Driver, conductor and one other confirmed dead after train derails

Three people have died and six are injured after a train derailment in Aberdeenshire, Scotland.

A major incident was declared on Wednesday morning after it is believed a landslide caused the train to derail and crash, before bursting into flames in Stonehaven.

The 6.38am Aberdeen to Glasgow Queen Street ScotRail service, which comprised a locomotive and four carriages, crashed after a night of torrential rain and flooding in the area. It is understood the locomotive and three carriages derailed and slid down an embankment.

A train conductor and the driver were among those confirmed dead, while six people have been taken to hospital but are not thought to be seriously hurt.
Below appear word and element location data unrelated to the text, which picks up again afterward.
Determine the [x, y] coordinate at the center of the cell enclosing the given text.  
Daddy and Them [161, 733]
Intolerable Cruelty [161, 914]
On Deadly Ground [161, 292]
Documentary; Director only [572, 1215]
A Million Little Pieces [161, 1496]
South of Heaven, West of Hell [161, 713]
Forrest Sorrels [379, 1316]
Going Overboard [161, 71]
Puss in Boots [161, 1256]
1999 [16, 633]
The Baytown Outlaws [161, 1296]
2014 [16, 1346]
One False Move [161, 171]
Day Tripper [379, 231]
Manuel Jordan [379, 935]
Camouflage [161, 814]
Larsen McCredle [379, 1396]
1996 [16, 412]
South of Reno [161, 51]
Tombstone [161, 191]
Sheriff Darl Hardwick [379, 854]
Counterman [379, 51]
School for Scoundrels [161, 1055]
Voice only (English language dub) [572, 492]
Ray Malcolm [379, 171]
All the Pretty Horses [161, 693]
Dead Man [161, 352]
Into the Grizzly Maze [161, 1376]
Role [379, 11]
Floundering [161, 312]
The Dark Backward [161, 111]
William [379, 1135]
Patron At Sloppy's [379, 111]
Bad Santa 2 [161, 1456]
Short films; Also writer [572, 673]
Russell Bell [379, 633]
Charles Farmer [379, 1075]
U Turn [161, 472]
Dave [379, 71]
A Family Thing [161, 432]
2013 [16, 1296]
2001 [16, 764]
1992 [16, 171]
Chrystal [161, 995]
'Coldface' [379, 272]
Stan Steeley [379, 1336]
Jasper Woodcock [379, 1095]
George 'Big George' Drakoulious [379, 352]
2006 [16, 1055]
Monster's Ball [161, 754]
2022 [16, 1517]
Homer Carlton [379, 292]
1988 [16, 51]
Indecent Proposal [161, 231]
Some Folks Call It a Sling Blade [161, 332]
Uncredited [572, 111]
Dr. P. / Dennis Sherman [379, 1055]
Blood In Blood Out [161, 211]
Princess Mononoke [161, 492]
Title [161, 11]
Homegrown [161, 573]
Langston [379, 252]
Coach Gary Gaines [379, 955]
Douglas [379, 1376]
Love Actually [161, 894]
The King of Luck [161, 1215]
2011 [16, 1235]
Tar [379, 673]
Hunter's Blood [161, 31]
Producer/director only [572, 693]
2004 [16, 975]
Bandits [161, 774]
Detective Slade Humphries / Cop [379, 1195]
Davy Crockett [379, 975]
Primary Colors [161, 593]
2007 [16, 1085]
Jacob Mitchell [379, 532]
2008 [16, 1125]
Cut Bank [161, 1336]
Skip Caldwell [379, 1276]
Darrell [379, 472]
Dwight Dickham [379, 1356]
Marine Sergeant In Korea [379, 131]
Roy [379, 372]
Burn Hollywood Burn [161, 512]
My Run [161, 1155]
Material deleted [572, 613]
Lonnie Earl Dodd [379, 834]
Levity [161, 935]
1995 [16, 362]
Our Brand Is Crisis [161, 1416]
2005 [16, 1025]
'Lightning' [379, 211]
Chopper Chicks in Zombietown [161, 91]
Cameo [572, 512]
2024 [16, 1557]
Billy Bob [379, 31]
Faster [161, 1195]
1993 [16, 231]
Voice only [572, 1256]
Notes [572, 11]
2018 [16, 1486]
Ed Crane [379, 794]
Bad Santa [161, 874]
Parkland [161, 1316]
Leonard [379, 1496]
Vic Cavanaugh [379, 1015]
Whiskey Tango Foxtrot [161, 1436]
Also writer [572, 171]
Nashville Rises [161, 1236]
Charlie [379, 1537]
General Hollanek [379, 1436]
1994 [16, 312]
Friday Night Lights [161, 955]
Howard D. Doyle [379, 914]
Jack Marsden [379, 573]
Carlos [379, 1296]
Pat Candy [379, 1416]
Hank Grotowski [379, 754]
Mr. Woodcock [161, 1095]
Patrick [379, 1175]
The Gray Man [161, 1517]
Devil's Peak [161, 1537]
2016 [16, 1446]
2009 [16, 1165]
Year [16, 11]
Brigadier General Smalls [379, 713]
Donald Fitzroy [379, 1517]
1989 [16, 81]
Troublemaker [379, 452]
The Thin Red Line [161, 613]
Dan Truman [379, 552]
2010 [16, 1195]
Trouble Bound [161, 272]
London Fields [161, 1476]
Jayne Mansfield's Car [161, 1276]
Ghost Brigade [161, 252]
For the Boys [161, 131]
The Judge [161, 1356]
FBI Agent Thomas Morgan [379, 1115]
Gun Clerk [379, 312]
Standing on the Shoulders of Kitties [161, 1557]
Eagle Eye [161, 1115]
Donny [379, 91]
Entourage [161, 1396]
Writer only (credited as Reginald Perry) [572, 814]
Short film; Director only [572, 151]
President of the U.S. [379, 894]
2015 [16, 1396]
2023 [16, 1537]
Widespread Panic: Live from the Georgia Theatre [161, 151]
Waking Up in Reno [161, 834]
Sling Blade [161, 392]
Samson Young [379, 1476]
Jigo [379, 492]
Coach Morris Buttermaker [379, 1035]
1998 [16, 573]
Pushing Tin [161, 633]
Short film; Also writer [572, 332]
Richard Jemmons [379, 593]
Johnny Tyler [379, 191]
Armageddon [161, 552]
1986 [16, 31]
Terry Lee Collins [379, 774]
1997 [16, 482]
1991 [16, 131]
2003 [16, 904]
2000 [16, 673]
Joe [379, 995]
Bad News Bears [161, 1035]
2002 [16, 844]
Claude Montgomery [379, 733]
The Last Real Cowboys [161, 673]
All passengers who were onboard have now been accounted for, said police.


British Transport Police’s Chief Spt Eddie Wylie offered his condolences to the families and friends of victims who had lost their lives in the ‘tragic accident’.

He added: ‘I would like to reassure the public that this was not a busy service, and from CCTV enquiries and witness statements we believe all passengers have been accounted for.

‘However, once the area has been made safe then a full and thorough search will be conducted, which is likely to take some time’.

He added that he knew ‘many people will understandably have questions’ and that an investigation will be launched into the causes of the crash.

Emergency services, including an air ambulance, were scrambled to the scene at 9.40am. Nine minutes later, Network Rail Scotland shared a video on social media showing a landslip on the track at Carmont, which is thought to be close to the scene of the crash.




Network Rail tweeted at 9.49am: ‘At Carmont, we’ve had reports of a landslip, which means services can’t operate between Dundee & Aberdeen.’

Train operator ScotRail posted a message on Twitter shortly after 6.30am warning services across Scotland would be disrupted due to ‘extremely’ heavy rain and flooding.

Scotland organiser for the Aslef train drivers union, Kevin Lindsay, said it is ‘too early to speculate’ about the causes, it appears that appalling weather conditions ‘resulted in a landslip which, in turn, caused the train to derail’.

He said that all involved in the investigation ‘will learn those lessons, as we have in the past, because the railway is one of the safest modes of transport’.

Mr Lindsay added: ‘The UK has some of the safest railways in the world, and Scotland is the safest part of the UK, but that does not, of course, diminish the impact of today’s crash on all those involved.’


‘Our thoughts tonight are with these men and women and their families,’ he added.

First Minister Nicola Sturgeon also said her thoughts were with all those involved, adding that the tragedy had happened in ‘a very difficult location for emergency services to access’.

She also tweeted the NHS Grampian helpline number, adding: ‘Anyone worried about friends or family involved in the Stonehaven rail incident can call 01224 319519 for advice and support.’

Prime Minister Boris Johnson tweeted: ‘I am saddened to learn of the very serious incident in Aberdeenshire and my thoughts are with all of those affected. My thanks to the emergency services at the scene.’

The last time a train driver was killed in a crash on Britain’s railways was in Berkshire in November 2004, the Office of Rail and Road said.

Seven people died when a train collided with a car that had been deliberately driven on to a level crossing at Ufton Nervet.